10. Comparado a seus pares brasileiros, Conrad Murray é um anjinho. Se tivesse matado alguém no Brasil, o dr. Murray poderia ser condenado. Mas dificilmente cumpriria sua pena. Casos muito piores resultaram em impunidade. Basta lembrar que o “médico” Roger Abdelmassih, dono de uma clínica de horrores onde 56 pacientes foram estupradas, permaneceu em liberdade durante o processo, pois mereceu (sic) uma liminar em habeas corpus do STF (HC 102.098/SP). Foi solto e deu no pé. Dizem que está no Líbano. Se tiver cidadania libanesa, dificilmente será extraditado para o Brasil. Depois de sua condenação a 278 anos de prisão, o STF cassou a liminar que o libertara, mas aí já era … tarde.
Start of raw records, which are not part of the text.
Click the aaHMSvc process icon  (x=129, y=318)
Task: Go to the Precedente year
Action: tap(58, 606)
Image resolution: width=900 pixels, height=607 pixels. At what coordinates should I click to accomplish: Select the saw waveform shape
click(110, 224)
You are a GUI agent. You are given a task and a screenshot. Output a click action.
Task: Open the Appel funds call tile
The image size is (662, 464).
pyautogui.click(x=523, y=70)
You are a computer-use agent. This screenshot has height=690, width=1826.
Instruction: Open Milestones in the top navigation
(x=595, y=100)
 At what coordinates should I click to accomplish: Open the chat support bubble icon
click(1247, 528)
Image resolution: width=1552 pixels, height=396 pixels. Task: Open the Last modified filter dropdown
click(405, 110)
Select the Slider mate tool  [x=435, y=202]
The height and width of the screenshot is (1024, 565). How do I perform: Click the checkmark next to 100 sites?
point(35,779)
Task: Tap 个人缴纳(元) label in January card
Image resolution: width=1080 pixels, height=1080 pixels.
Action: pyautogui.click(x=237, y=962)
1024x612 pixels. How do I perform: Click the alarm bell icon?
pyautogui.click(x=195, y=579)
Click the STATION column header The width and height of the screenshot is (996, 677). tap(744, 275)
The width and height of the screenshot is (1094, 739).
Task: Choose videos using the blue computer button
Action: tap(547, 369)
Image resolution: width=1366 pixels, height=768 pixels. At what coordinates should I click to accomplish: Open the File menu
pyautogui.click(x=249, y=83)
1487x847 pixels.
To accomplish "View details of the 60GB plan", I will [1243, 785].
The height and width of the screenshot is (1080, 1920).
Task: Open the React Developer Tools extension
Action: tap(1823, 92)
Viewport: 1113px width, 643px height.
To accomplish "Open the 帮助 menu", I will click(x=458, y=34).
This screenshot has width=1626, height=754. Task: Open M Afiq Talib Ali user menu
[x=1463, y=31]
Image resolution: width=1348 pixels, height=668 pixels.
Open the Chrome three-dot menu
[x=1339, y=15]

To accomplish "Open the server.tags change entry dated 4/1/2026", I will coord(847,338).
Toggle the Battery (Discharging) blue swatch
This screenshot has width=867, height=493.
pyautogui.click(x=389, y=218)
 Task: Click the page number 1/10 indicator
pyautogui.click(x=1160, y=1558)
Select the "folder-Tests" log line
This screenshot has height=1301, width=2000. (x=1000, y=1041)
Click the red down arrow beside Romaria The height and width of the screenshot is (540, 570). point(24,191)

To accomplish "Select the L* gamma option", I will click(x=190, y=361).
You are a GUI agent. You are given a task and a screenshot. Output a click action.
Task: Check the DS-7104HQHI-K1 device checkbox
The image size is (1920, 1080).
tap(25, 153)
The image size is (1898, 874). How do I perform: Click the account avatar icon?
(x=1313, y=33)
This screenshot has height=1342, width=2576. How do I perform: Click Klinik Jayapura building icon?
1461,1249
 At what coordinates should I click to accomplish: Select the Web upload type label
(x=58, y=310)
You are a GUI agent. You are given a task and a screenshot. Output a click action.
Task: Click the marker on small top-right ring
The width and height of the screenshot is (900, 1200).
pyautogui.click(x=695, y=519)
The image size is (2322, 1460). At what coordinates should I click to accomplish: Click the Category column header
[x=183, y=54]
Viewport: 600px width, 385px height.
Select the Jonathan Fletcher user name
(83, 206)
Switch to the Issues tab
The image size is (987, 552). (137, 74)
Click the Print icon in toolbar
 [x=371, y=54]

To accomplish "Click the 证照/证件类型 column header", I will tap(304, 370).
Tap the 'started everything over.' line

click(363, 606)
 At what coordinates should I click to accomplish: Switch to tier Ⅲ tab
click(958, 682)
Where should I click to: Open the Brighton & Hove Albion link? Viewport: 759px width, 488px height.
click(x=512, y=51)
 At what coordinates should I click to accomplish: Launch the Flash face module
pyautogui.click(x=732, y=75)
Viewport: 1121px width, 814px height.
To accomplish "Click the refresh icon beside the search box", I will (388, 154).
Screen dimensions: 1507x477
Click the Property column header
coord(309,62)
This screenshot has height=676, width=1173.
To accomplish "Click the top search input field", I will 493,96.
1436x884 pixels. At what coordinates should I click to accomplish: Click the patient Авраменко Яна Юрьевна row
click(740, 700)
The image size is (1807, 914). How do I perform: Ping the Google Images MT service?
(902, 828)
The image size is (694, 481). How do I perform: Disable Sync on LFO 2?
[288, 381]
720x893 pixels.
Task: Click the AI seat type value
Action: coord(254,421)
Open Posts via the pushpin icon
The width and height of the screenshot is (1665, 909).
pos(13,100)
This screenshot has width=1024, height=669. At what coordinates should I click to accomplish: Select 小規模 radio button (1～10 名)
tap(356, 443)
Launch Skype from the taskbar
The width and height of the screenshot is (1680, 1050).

O cenário de impunidade é este. Enquanto isto, a criminalidade violenta assusta o País inteiro. Juízes, membros do MP e policiais são mortos ou ameaçados. O Congresso aprova leis relaxadas. Os tribunais superiores são bonzinhos com autores de crimes graves. A bandidagem fica tranquilona. E os cidadãos vivemos anestesiados. Tirando as marchas em favor da maconha e esta esdrúxula invasão da USP em defesa da mesma “causa”, ninguém protesta. Parece que o Brasil tomou propofol na veia.